Why The 3V’s Are Not Sufficient To Describe Big Data
It is generally accepted that big data can be explained according to three V’s: Velocity, Variety and Volume. In a 2001 research report, META Group (now Gartner) analyst Doug Laney defined big data as being three-dimensional, i.e. increasing volume (amount of data), velocity (speed of data in and out), and variety (range of data types and sources). Later in 2012 Gartner updated the definition of big data as high volume, high velocity, high variety. Although I do not want to diminish the importance of the definition by Gartner, I do think that big data can be better explained by adding a few more V’s. These V’s explain important aspects of big data and a big data strategy that organisation cannot ignore. Let’s look at these V’s and for completeness, let’s also once more mention the common known V’s:
The Velocity is the speed at which the data is created, stored, analysed and visualized. In the past, when batch processing was common practice, it was normal to receive an update from the database every night or even every week. Computers and servers required substantial time to process the data and update the databases. In the big data era, data is created in real-time or near real-time. With the availability of Internet connected devices, wireless or wired, machines and devices can pass-on their data the moment it is created.
The speed at which data is created currently is almost unimaginable: Every minute we upload 100 hours of video on Youtube. In addition, every minute over 200 million emails are sent, around 20 million photos are viewed and 30.000 uploaded on Flickr, almost 300.000 tweets are sent and almost 2,5 million queries on Google are performed.
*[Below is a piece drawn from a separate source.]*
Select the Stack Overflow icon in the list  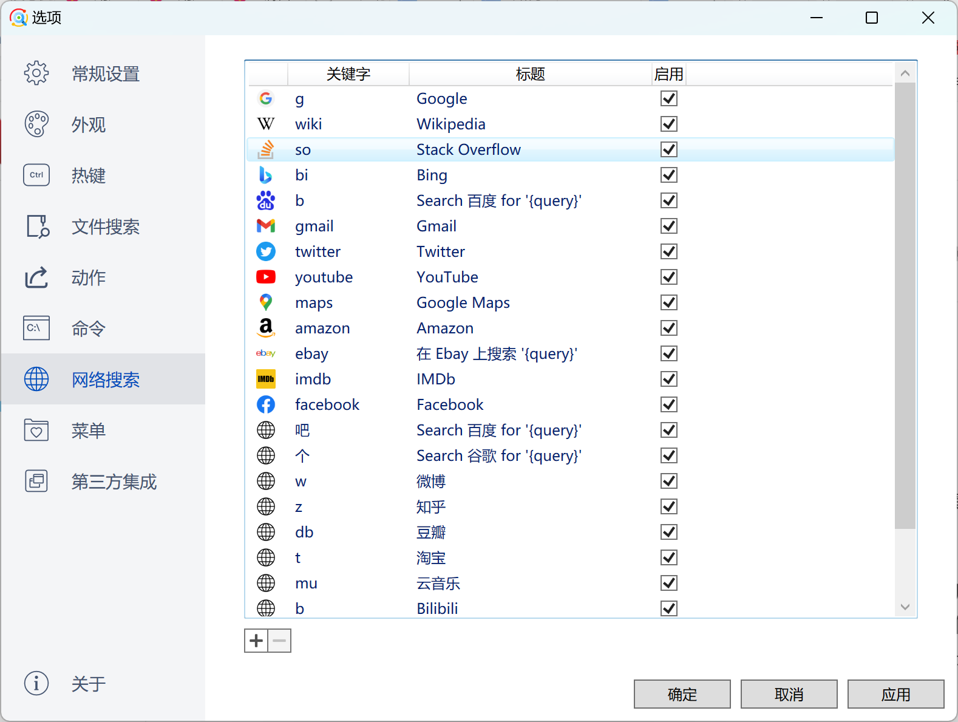(266, 149)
The challenge organisations have is to cope with the enormous speed the data is created and used in real-time.
90% of all data ever created, was created in the past 2 years. From now on, the amount of data in the world will double every two years. By 2020, we will have 50 times the amount of data as that we had in 2011. The sheer volume of the data is enormous and a very large contributor to the ever expanding digital universe is the Internet of Things with sensors all over the world in all devices creating data every second. The era of a trillion sensors is upon us.
If we look at airplanes they generate approximately 2,5 billion Terabyte of data each year from the sensors installed in the engines. Self-driving cars will generate 2 Petabyte of data every year. Also the agricultural industry generates massive amounts of data with sensors installed in tractors. Shell uses super-sensitive sensors to find additional oil in wells and if they install these sensors at all 10.000 wells they will collect approximately 10 Exabyte of data annually. That again is absolutely nothing if we compare it to the Square Kilometer Array Telescope that will generate 1 Exabyte of data per day.
In the past, the creation of so much data would have caused serious problems. Nowadays, with decreasing storage costs, better storage solutions like Hadoop and the algorithms to create meaning from all that data this is not a problem at all.
In the past, all data that was created was structured data, it neatly fitted in columns and rows but those days are over. Nowadays, 90% of the data that is generated by organisation is unstructured data. Data today comes in many different formats: structured data, semi-structured data, unstructured data and even complex structured data. The wide variety of data requires a different approach as well as different techniques to store all raw data.
There are many different types of data and each of those types of data require different types of analyses or different tools to use. Social media like Facebook posts or Tweets can give different insights, such as sentiment analysis on your brand, while sensory data will give you information about how a product is used and what the mistakes are.
The Four Additional V’s
Now that the context is set regarding the traditional V’s, let’s see which other V’s are important for organisations to keep in mind when they develop a big data strategy.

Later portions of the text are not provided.